===== EXERCISE DATA

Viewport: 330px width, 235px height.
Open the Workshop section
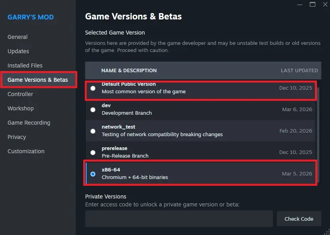tap(21, 108)
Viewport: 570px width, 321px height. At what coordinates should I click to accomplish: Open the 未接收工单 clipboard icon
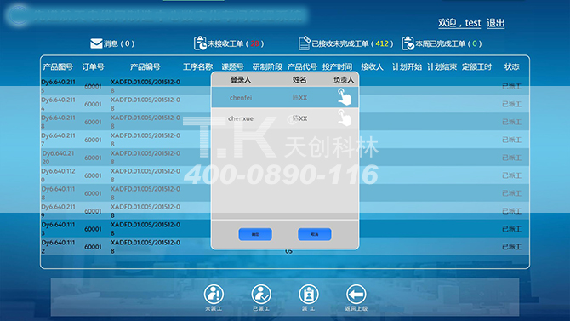[200, 43]
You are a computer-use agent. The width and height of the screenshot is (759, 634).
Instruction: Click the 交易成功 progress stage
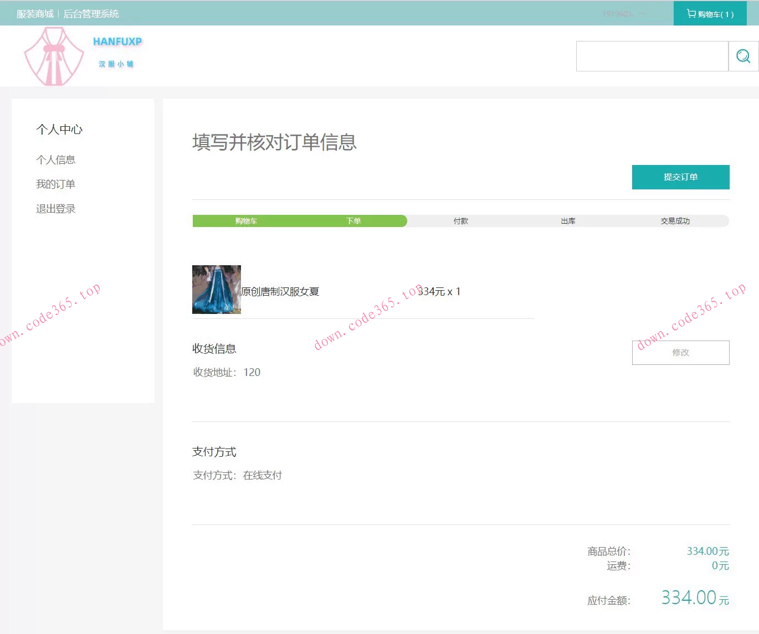point(675,220)
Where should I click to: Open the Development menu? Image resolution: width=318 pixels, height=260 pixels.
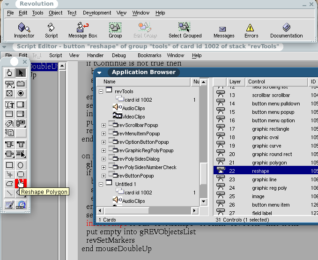97,13
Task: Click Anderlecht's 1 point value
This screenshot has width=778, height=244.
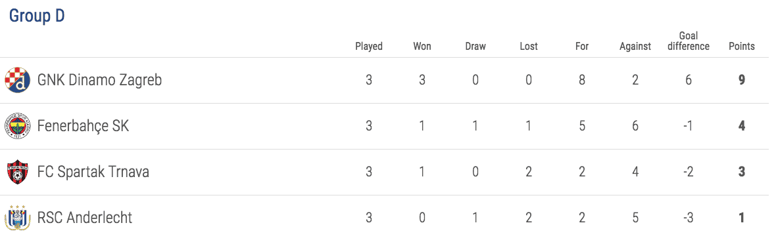Action: [x=742, y=218]
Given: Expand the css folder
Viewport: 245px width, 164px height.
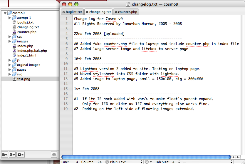Looking at the screenshot, I should point(10,37).
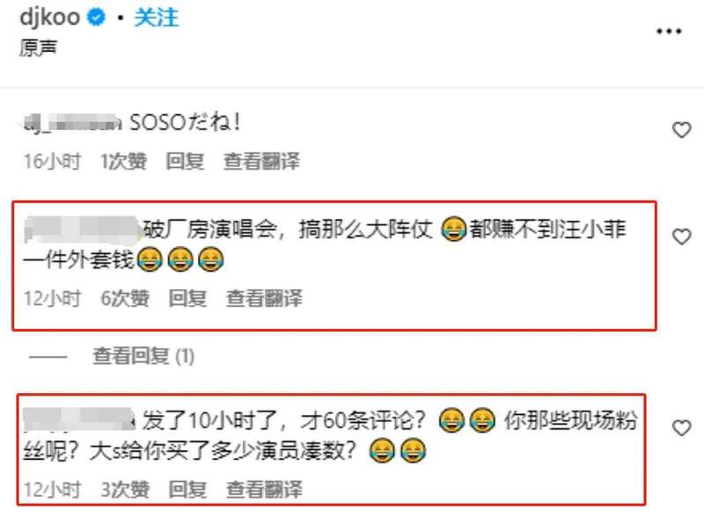
Task: Show the 6次赞 likes list
Action: [x=125, y=298]
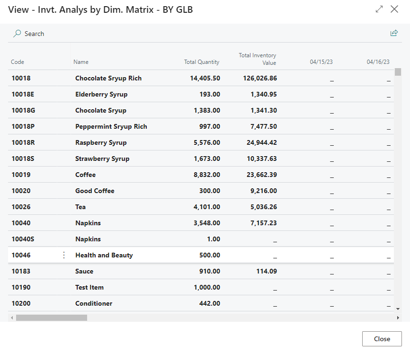Click the horizontal scrollbar right arrow
Viewport: 410px width, 353px height.
coord(398,318)
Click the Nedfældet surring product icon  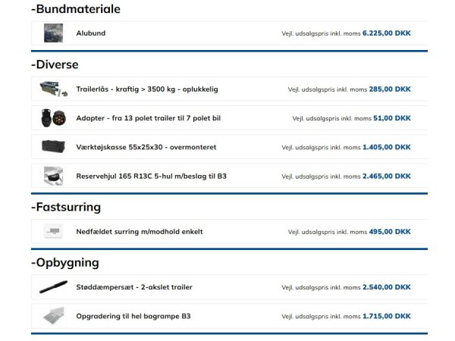(x=53, y=231)
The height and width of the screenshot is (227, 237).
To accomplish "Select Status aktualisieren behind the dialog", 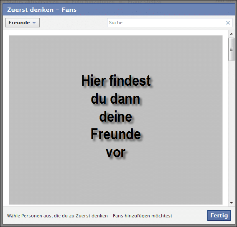I will pyautogui.click(x=33, y=2).
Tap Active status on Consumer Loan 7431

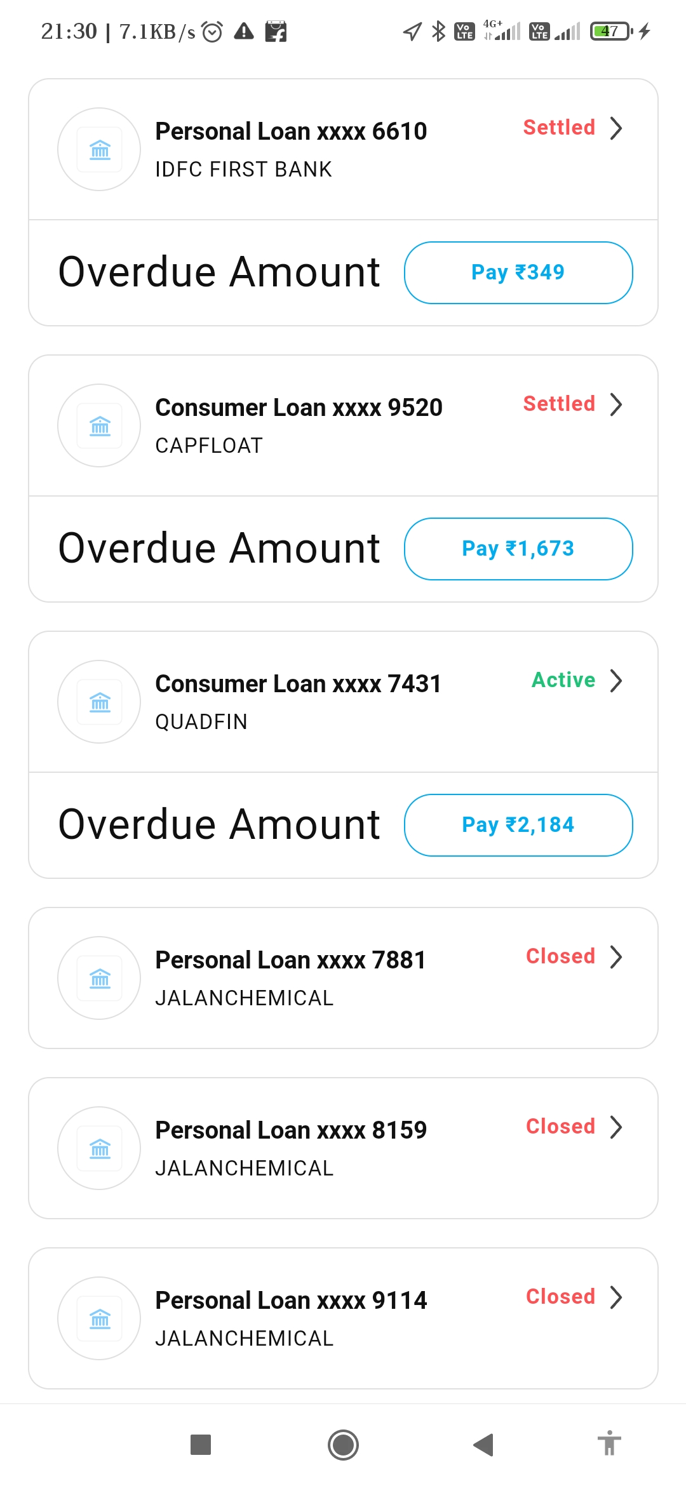(x=563, y=680)
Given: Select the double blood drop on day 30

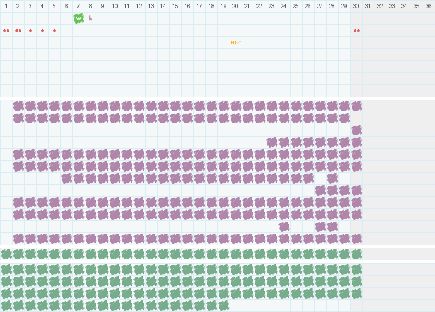Looking at the screenshot, I should click(x=356, y=30).
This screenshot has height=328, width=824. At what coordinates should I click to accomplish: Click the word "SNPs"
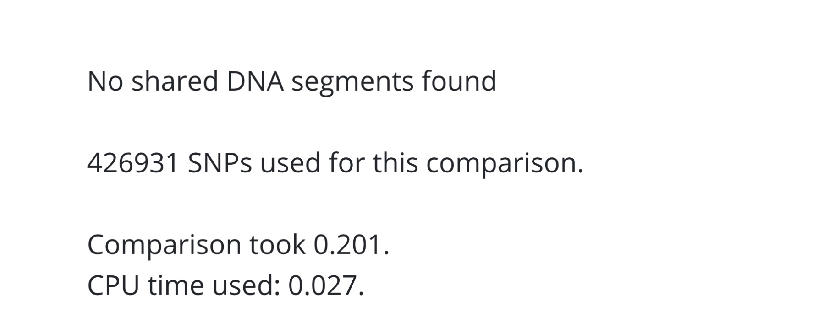point(220,163)
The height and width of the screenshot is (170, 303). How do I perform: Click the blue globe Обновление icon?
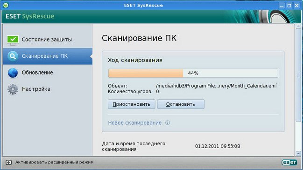13,73
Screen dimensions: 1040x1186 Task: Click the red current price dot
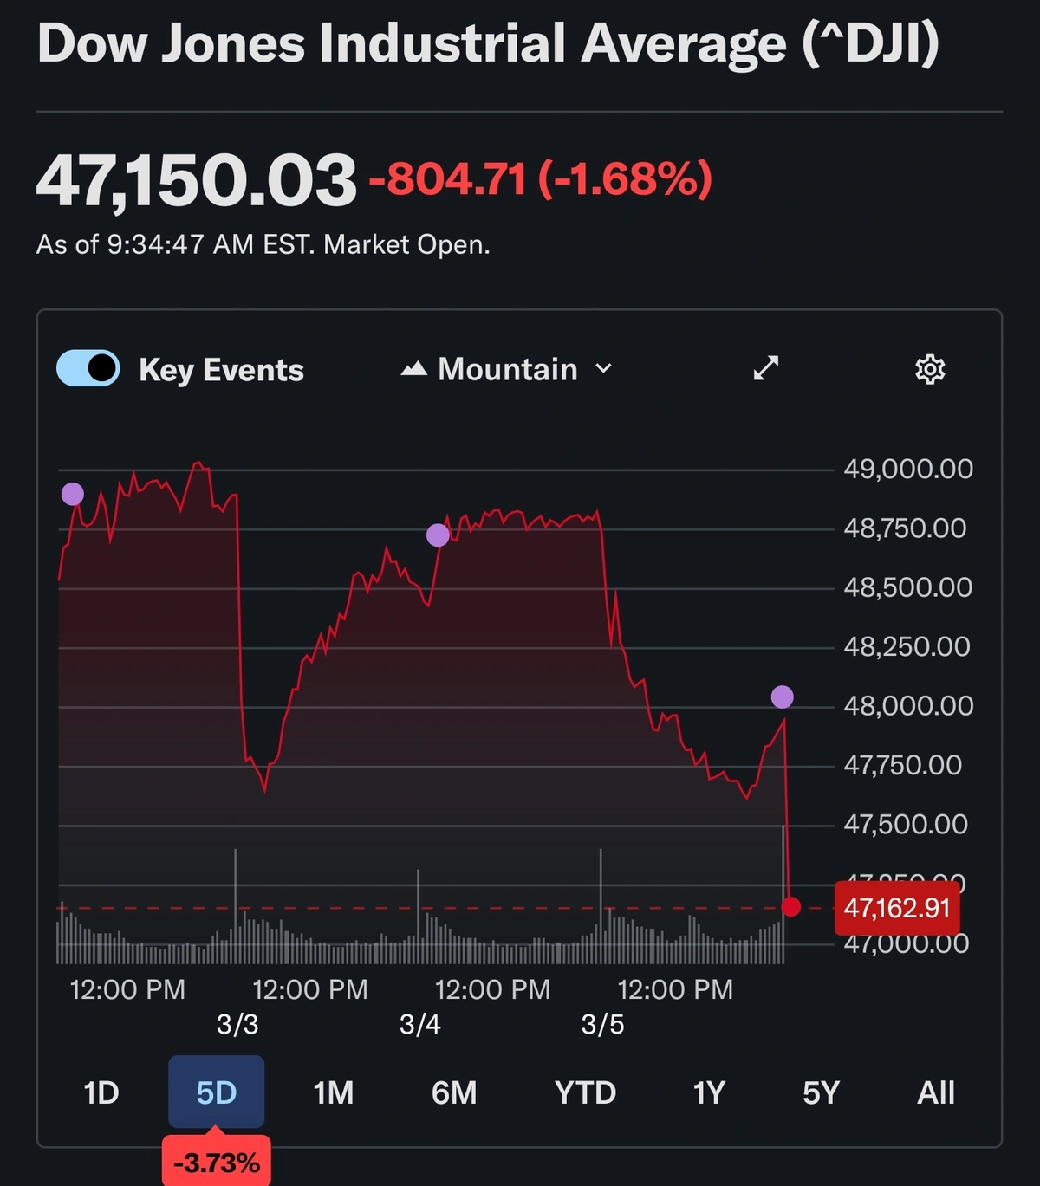point(790,907)
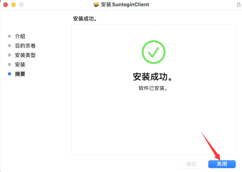Click the gray bullet beside 安装 step
This screenshot has height=172, width=242.
(9, 64)
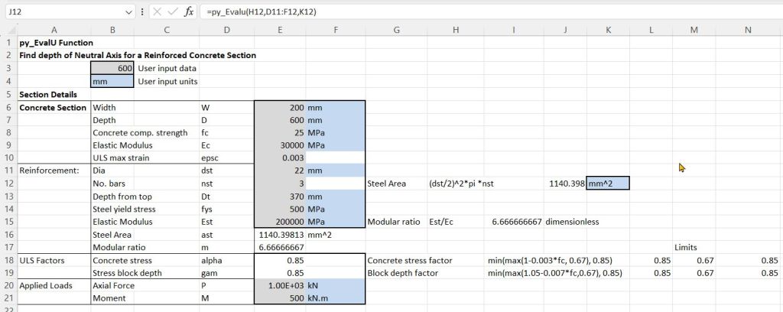Select the outlined mm^2 units cell
This screenshot has height=312, width=783.
pos(608,184)
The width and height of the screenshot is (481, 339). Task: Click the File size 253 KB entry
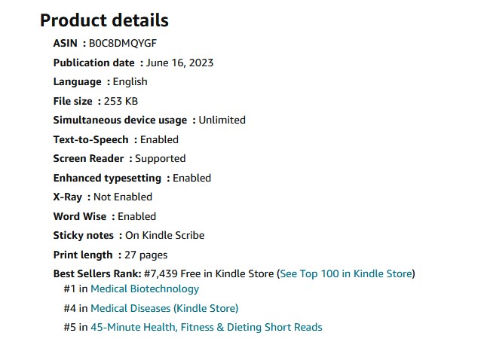click(x=96, y=101)
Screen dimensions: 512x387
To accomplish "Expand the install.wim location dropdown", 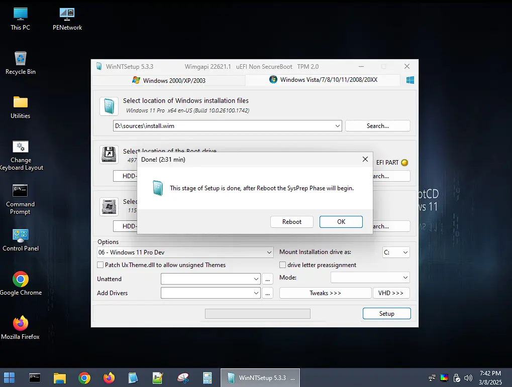I will [338, 126].
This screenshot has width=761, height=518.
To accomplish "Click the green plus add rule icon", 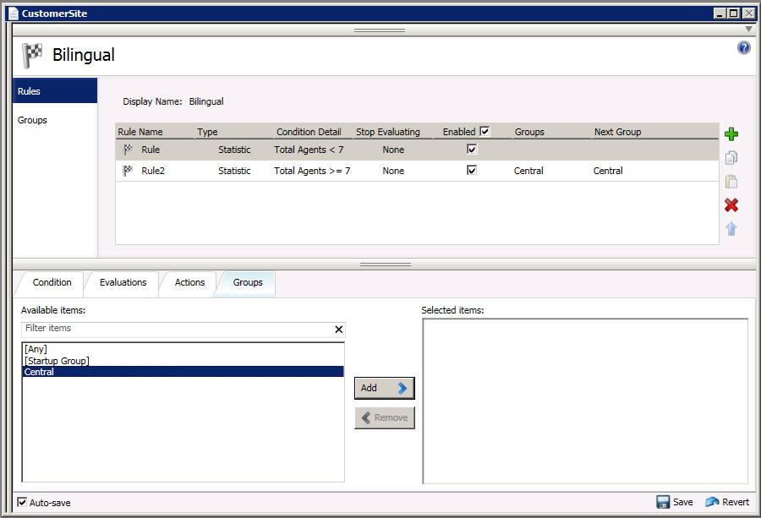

==========

▸ **TRY IT**:
The response must repeat exactly the lines above from the one with "Instruction: Click the 交易成功 progress stage" through the one with "Given: Expand the css folder", including both, and must contain no pictures and no other text.

▸ **PROBLEM SOLUTION**:
Instruction: Click the 交易成功 progress stage
point(675,220)
Where should I click to: Open the Development menu? Image resolution: width=318 pixels, height=260 pixels.
97,13
Task: Click Anderlecht's 1 point value
This screenshot has width=778, height=244.
Action: [x=742, y=218]
Given: Expand the css folder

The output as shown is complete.